Preventative measures. "The bleeding is profuse; I'm attempting to staunch it, it's not having much of an effect." Medical history. "He's been shot before, left shoulder, it was a service wound – " the eyes gone again, "John, here, look at me – " the nod back again, "this recent one was delivered by a criminal, yes, the police will be here momentarily, tell the responders to look for the car lights. John."

There's a shout through a muffled receiver, and then, "Sir, the ambulance will be with you as quickly as possible. You may hang up. Be sure to call back if there are any changes in his condition."
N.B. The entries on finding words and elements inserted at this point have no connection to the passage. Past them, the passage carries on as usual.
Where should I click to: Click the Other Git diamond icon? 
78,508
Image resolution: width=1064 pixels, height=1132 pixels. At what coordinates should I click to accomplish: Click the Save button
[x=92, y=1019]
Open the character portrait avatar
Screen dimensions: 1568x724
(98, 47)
The phone falls from my fingers, landing on the dirt with a dull thud. The sound is a crack of bass upon my ears. "John." He blinks. "Stay with me. John."

"I'm alright, I'm fine…" He raises a trembling hand in reassurance as I lift the scarf to examine the wound. Still bleeding. The wool is soaked through. "I'm fine, Sherlock."

The decline of his voice – the graying of his face – the struggle of his breath suggest otherwise. I shift closer to him when his teeth clack together in a shiver. "Shush, John, breathe," I tell him as quietly as I can manage. My heart is pounding.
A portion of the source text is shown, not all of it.